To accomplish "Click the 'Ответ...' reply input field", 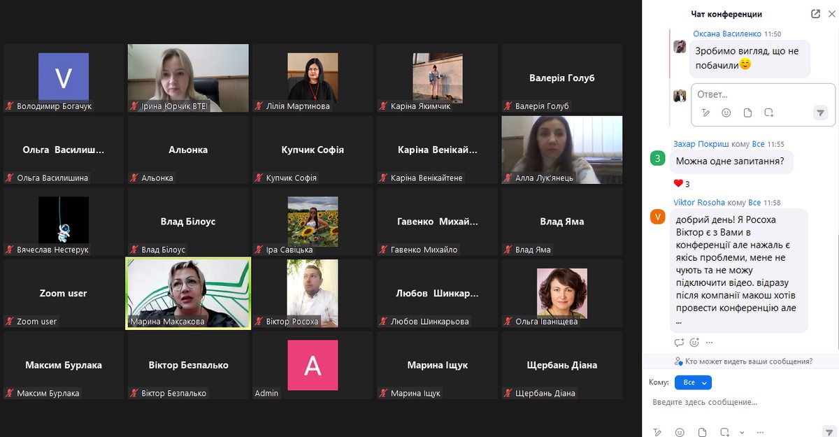I will coord(762,94).
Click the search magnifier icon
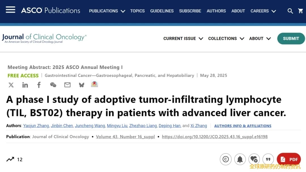Image resolution: width=306 pixels, height=172 pixels. [x=290, y=11]
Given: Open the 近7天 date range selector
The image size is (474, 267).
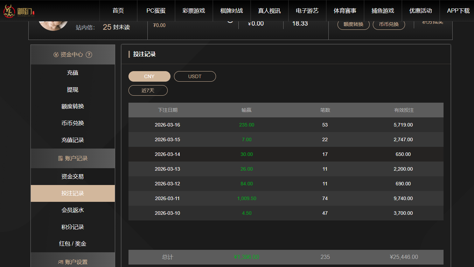Looking at the screenshot, I should [148, 90].
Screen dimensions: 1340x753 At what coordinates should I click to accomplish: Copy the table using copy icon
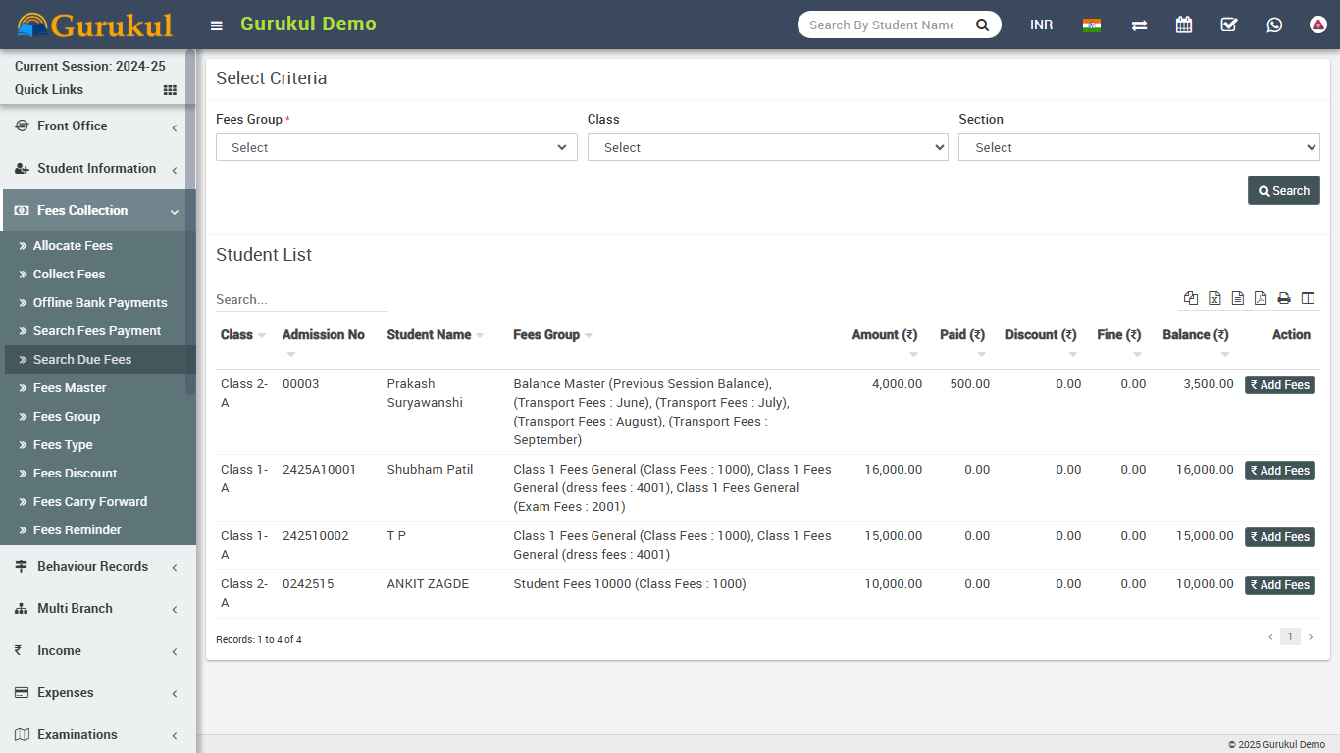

• [Problem to work on] Write out again the stretch from the line containing "Click the search magnifier icon" through the last of the lines above, leaving out the pictures.

• [Result of the task]
Click the search magnifier icon
Image resolution: width=306 pixels, height=172 pixels. [x=290, y=11]
Given: Open the 近7天 date range selector
The image size is (474, 267).
Looking at the screenshot, I should [148, 90].
Screen dimensions: 1340x753 At what coordinates should I click to accomplish: Copy the table using copy icon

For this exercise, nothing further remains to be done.